La région, célèbre pour ses jaguars, est en proie à des feux depuis plusieurs semaines. Les satellites de l'Institut brésilien de recherches spatiales (Inpe) ont détecté 2.256 foyers d'incendie dans la région du 1er au 12 novembre, soit 11 fois plus que sur tout le mois de novembre 2022.
Quelques caïmans y nagent tant bien que mal. Hors de l'eau, la carcasse d'un autre en voie de décomposition est cernée de dizaines de mouches.
Un porc-épic mort repose sur un tapis de cendres dans une zone boisée totalement calcinée.
"Il est probablement mort en inhalant de la fumée", dit à l'AFP Aracelli Hammann, vétérinaire d'une équipe de bénévoles du Groupe de secours d'animaux lors de désastres (Grad).
L'équipe a fait cette découverte dans le Parc de la Rencontre des eaux, l'une des zones les plus touchées.
Dans ce parc de l'Etat de Mato Grosso (centre-ouest) se trouve la plus grande concentration de jaguars au monde.
Selon les données recueillies par l'ONG Institut Centre de Vie (ICV), 32% de la surface du parc a été atteinte par les flammes depuis plus d'un mois.
L'autre front des incendies se trouve au Parc national du Pantanal de l'Etat du Mato Grosso, dont 24% de la surface a brûlé.
"La situation est totalement hors de contrôle, et ces deux fronts devraient se rencontrer prochainement. Avec la vague de chaleur et les vents violents, la situation va certainement s'aggraver", s'alarme le biologiste Gustavo Figueiroa, 31 ans, dirigeant de l'ONG SOS Pantanal.

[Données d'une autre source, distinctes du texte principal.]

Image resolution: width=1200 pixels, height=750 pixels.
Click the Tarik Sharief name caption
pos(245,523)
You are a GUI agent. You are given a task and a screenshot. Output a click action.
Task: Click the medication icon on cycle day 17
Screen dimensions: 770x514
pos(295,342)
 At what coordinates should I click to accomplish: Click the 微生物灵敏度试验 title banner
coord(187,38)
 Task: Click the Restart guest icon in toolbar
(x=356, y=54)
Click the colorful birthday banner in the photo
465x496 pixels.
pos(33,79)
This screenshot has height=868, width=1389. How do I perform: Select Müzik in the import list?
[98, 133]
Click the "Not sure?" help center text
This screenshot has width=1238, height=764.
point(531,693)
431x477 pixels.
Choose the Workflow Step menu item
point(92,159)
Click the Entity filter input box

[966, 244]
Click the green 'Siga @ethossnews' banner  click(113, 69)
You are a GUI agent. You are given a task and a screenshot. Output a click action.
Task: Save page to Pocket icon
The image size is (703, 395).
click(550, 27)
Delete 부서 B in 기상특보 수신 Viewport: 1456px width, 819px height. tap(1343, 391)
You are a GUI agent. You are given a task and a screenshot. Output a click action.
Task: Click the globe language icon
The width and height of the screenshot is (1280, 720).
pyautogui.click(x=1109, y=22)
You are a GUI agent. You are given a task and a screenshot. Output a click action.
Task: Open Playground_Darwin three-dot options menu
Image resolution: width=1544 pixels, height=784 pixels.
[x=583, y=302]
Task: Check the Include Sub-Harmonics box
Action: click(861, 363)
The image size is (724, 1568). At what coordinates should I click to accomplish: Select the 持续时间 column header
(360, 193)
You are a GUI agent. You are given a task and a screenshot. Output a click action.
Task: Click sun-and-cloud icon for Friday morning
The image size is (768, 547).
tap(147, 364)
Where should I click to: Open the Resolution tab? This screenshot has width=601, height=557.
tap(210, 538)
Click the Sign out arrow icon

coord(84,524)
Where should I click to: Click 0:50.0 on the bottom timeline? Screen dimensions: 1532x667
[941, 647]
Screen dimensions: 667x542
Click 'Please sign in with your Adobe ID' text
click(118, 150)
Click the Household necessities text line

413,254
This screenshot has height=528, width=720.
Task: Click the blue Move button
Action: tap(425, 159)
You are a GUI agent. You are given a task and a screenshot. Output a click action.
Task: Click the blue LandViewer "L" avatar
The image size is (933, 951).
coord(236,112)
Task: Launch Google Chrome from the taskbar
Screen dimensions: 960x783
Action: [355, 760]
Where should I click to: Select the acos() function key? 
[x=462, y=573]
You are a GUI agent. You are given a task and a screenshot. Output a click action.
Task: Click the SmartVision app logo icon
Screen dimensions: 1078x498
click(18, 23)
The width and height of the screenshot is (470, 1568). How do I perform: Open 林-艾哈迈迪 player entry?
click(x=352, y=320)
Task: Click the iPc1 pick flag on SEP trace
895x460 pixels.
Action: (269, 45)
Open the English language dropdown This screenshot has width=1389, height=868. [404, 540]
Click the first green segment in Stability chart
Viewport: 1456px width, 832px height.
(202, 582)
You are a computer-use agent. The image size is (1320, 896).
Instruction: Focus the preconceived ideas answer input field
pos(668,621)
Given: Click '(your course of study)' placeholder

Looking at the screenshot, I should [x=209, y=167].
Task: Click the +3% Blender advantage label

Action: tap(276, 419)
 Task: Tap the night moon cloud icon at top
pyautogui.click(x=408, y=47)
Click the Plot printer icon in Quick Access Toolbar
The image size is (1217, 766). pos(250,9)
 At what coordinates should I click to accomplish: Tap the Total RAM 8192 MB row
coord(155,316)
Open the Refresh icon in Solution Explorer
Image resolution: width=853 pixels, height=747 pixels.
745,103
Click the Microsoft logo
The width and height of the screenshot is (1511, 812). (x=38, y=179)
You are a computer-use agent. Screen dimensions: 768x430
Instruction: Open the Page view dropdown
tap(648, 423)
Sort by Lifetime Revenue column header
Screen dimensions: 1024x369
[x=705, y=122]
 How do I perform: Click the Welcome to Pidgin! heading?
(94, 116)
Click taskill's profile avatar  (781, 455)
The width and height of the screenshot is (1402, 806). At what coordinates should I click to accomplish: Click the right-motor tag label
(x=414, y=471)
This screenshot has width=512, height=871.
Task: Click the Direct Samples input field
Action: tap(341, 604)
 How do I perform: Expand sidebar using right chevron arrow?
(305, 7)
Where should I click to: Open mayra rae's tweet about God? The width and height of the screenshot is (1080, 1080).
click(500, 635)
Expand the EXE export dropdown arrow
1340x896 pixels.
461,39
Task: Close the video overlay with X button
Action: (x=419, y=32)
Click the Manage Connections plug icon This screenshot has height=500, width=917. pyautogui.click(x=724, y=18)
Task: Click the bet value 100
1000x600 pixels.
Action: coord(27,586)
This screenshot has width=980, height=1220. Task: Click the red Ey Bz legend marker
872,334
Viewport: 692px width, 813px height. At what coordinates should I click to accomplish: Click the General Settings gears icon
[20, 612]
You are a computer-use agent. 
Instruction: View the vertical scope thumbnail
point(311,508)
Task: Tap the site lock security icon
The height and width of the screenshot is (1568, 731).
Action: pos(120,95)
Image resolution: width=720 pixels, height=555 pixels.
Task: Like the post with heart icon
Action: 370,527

"L'impact est si fort qu'il est difficile à mesurer. Le Pantanal est une région habituée aux incendies. Normalement, elle est capable de se régénérer naturellement, mais là, on n'avait jamais vu un enchaînement d'incendies avec une telle fréquence", raconte-t-il.
- "Effet domino" -
Selon les spécialistes, ces incendies sont causés avant tout par l'action humaine, notamment l'usage de la technique du brûlis pour l'expansion agricole.
Mais la situation en cette fin d'année a été aggravée par une sécheresse exceptionnelle.
"Nous avons vu beaucoup d'animaux morts, des insectes, des animaux amphibiens, des petits mammifères, qui n'arrivent pas à s'enfuir", énumère Gustavo Figueiroa.
"Ils font partie d'une chaîne alimentaire et la mort de tout animal cause un effet domino, jusqu'à atteindre le jaguar, qui est au sommet de la chaîne", souligne-t-il.
Les défis logistiques sont énormes, la plupart des sites touchés par les flammes n'étant accessibles que par bateau.
Au milieu d'une clairière, des singes se ruent vers les bananes et les oeufs déposés pour eux par des bénévoles.
"Avec les incendies, l'offre naturelle d'aliments n'est plus disponible pour les animaux qui ont réussi à fuir les flammes", explique Jennifer Larreia, 33 ans, présidente de l'association É o Bicho.
Lors des incendies historiques qui avaient dévasté la région en 2020, son ONG avait distribué 300 tonnes de fruits en cinq mois.
Le Pantanal s'étend sur une surface de plus de 170.000 km2, au sud de l'Amazonie, sur les territoires du Brésil, mais aussi de la Bolivie et du Paraguay.
Selon le Fonds mondial pour la nature (WWF), il abrite 656 espèces d'oiseaux, 159 de mammifères, 325 de poissons, 98 de reptiles, 53 d'amphibiens et plus de 3.500 espèces de plantes.